## Aim of the task
Records follow. Select each line holding "green".

+++++

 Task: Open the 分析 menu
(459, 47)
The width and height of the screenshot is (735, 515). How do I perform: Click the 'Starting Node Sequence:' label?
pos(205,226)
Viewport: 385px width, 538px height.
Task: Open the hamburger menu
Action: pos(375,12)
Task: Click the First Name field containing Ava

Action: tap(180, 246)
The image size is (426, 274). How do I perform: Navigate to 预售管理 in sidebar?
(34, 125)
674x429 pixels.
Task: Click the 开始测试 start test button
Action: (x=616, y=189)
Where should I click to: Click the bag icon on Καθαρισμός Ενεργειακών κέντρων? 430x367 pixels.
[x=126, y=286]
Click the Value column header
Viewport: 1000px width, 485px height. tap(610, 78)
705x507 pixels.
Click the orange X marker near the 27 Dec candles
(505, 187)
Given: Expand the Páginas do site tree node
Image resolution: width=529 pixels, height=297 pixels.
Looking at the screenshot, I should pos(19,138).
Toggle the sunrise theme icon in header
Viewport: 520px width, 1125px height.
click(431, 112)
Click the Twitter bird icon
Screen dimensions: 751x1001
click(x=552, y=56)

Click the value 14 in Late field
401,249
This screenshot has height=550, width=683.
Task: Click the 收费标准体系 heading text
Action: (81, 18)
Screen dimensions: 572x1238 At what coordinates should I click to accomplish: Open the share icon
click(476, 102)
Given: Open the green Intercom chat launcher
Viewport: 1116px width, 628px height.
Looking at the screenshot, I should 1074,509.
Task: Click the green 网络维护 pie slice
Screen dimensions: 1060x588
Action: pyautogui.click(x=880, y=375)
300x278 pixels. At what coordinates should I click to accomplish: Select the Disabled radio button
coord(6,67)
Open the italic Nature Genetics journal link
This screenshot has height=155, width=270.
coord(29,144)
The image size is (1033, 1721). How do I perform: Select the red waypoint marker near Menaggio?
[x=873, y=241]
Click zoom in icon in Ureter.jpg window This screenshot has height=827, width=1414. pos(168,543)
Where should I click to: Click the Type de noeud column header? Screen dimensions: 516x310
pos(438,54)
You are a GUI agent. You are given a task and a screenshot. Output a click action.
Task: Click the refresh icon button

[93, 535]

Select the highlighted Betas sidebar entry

+++++

## Your response
Given: Open the green Intercom chat launcher
Task: Click the green 网络维护 pie slice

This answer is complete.